───── Excerpt provided ─────

Does this count as a TMN for me?

GC


----------



## Frood42 (3 Dec 2013)

glasgowcyclist said:


> Does this count as a TMN for me?
> 
> GC


 
I keep seeing this about, what is a TMN?
Is it something to do with CC member User13710?
.


----------



## MarkF (3 Dec 2013)

glasgowcyclist said:


> Could it be someone pretending to be the real account holder? The addition of 'lovescock' smacks of a prank.
> GC



I never notice things like that, well done.  It had to be pointed out to me that "Debbie Fuller-Cox" might not be the real name of a local transvestite. In truth, I thought he was woman too............


----------



## glasgowcyclist (3 Dec 2013)

Frood42 said:


> I keep seeing this about, what is a TMN?
> Is it something to do with CC member User13710?
> .


 
If I understand it correctly, it's awarded when someone posts a message essentially repeating an observation that's already been made earlier in the same thread. And yes, it's connected with User13710 but I don't know why.

───── Information given ─────

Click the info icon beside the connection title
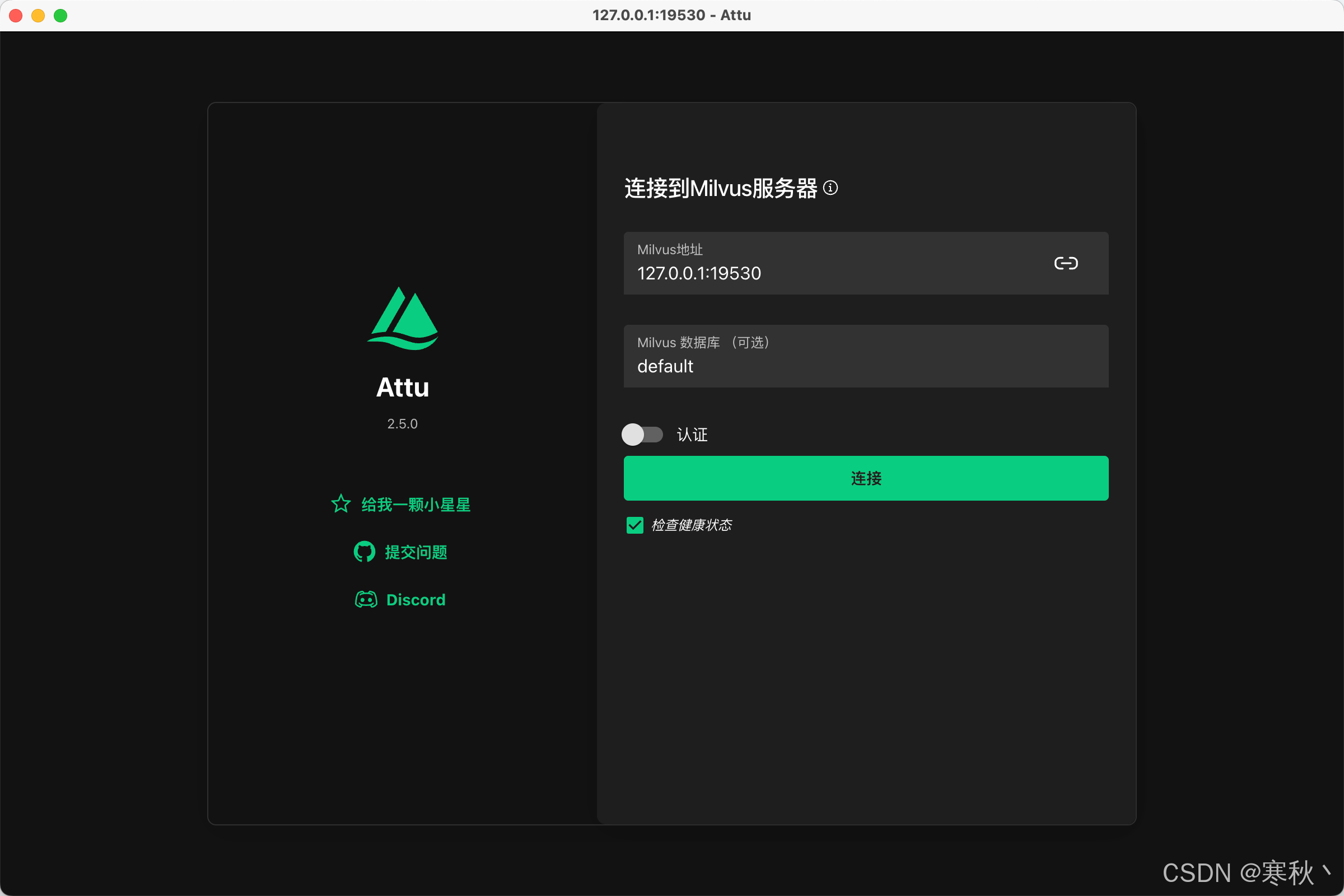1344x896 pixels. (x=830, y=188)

─────
───── Information given ─────

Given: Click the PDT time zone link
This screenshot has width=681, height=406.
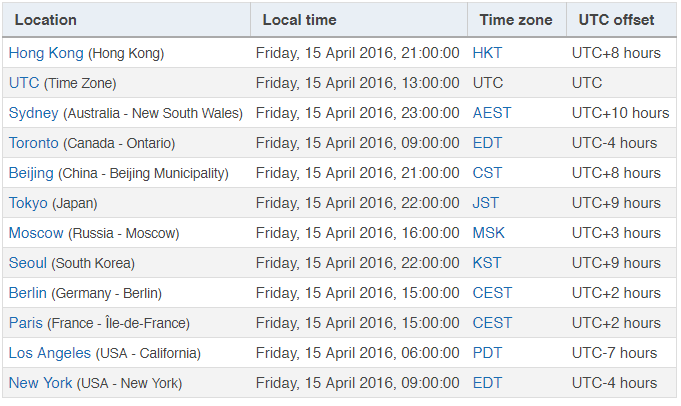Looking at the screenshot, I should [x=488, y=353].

─────

* Requests *
[1] In the forum thread, shorten the paragraph that begins "If I understand it correctly" while keeping its main facts.
[2] Carry on the forum thread about TMNs from its last post.

* The replies *
[1] As the poster understands it, a TMN is given when someone posts a message that mostly repeats an observation already made earlier in the same thread. It is linked to User13710, though the poster doesn't know why.

[2]
GC


----------



## Spinney (3 Dec 2013)

User13710 said:


> Because it used to happen to me depressingly often.
> 
> View: http://www.youtube.com/watch?v=DE3r_CgScms



Although to be fair, on here it was more likely that someone just hadn't bothered reading through the thread, rather than the true 'invisible woman' syndrome.


----------



## Spinney (3 Dec 2013)

Oh, it was a _Joke!!! _


----------



## glasgowcyclist (3 Dec 2013)

User13710 said:


> Because it used to happen to me depressingly often.
> 
> View: http://www.youtube.com/watch?v=DE3r_CgScms




So do I get one? Are they highly prized?

GC


----------



## MontyVeda (3 Dec 2013)

that's a relief.... one less ungoogleable acronym for me to crack.


----------



## Frood42 (3 Dec 2013)

2802155 said:


> You know, joke. Thing that induces laughter or merriment without the need for an instructural smiley.


 




> You know, joke. Thing that induces laughter or merriment. An instructural smiley, as this is the internet, innit...


.


----------



## Spinney (3 Dec 2013)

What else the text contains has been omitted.